I wouldn't take that sample code seriously, I guess it's old. As the others
said, in that case a cast as or try would be more appropriate. The Framework
Design Guidelines <http://msdn.microsoft.com/en-us/library/ms229042.aspx>
(BOOK
<http://www.amazon.com/Framework-Design-Guidelines-Conventions-Libraries/dp/
0321246756> ) covers all of these sorts of issues nicely, especially about
what is "exceptional" or not, and that sample is not exceptional.

 

A ramble for newer coders here ... I fell for the trap in the my earlier
.NET coding years of over-catching. I think a lot of people had to get out
of the habit of swallowing exceptions. I've recently been working on app
code I wrote over the last several years, and I have been slowly removing
hundreds and hundreds of lines of try-catch blocks. I can see now that most
of them do nothing but clutter up the code.
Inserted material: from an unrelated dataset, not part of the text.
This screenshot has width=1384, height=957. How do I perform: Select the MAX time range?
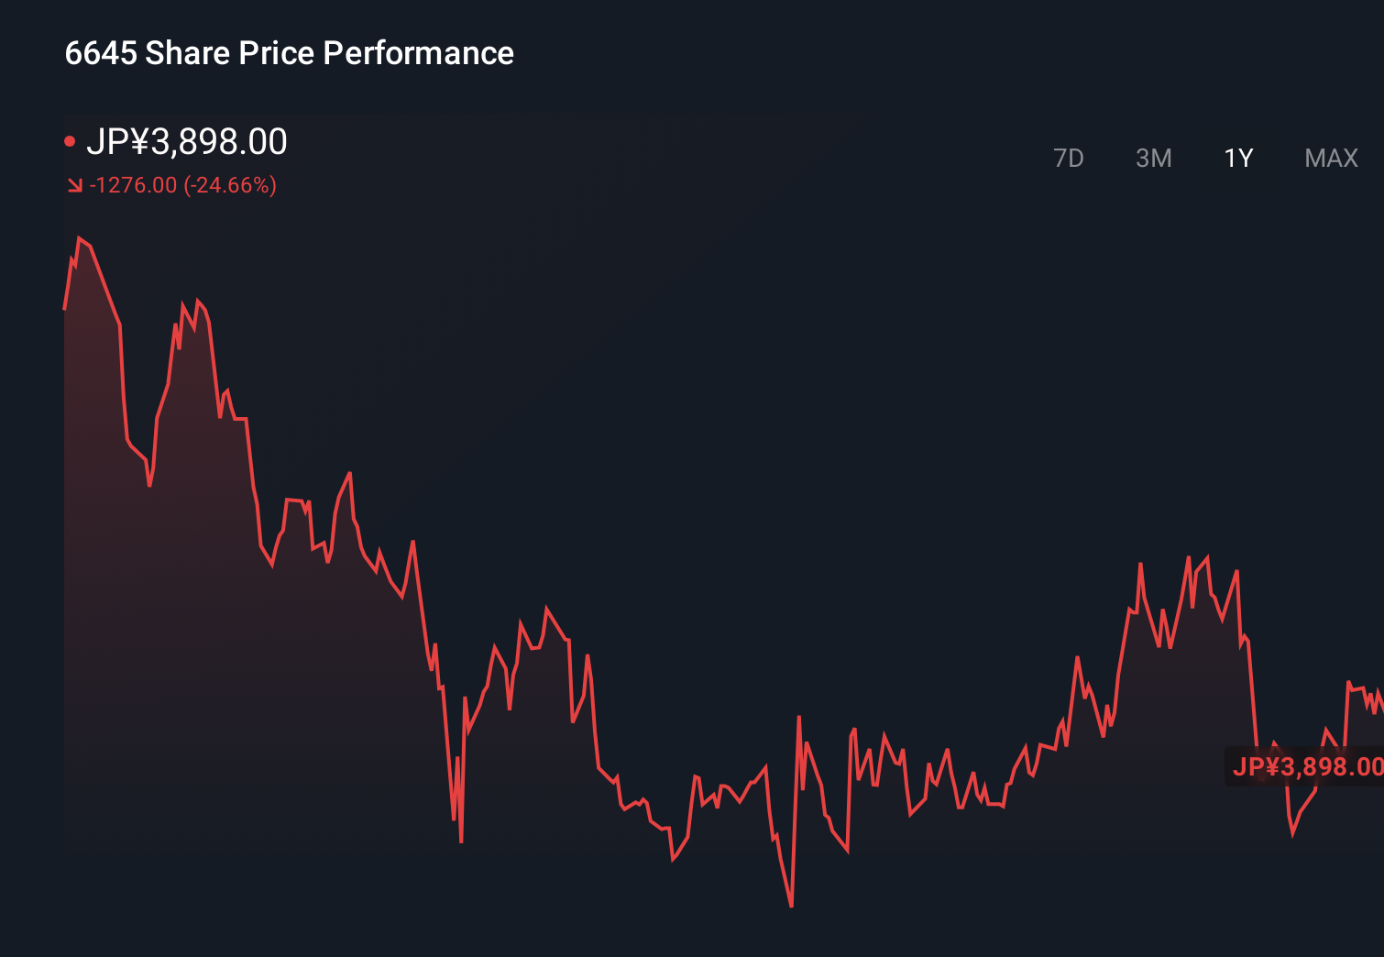[x=1330, y=158]
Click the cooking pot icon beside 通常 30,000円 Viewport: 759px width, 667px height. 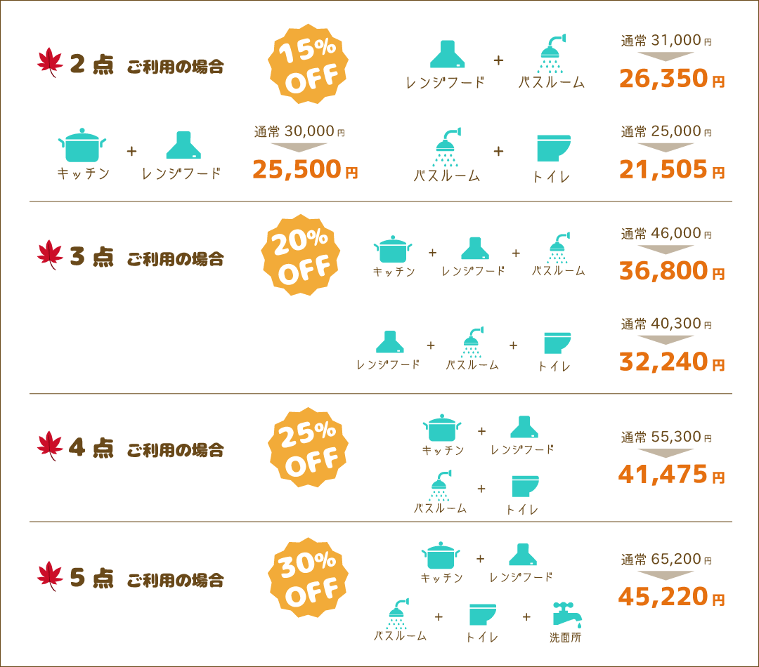[x=82, y=145]
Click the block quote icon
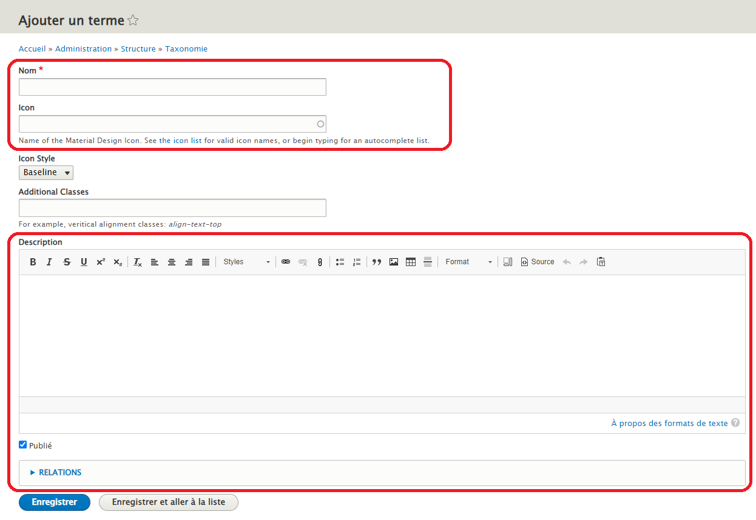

In my old UI code I keep finding
stuff like this skeleton:

 

try

{

    dataSource = DataLayer.GetSomething();

}

Catch (Exception ex)

{

    MessageBox.Show("Something rotten happened. " + ex.ToString());

}

 

It's completely useless, as the method call is not supposed to fail, and if
it does fail then something is so very stuffed up that the app should crash
and stop anyway. I remove all the obviously useless try-catch blocks as I
go.

 

You should never try-catch unless you know specifically what you're going to
catch and you know what to do with it.

 

Greg

 

Ps. Thanks for the replies about source control of DB scripts. We'll be
discussing this over the coming days.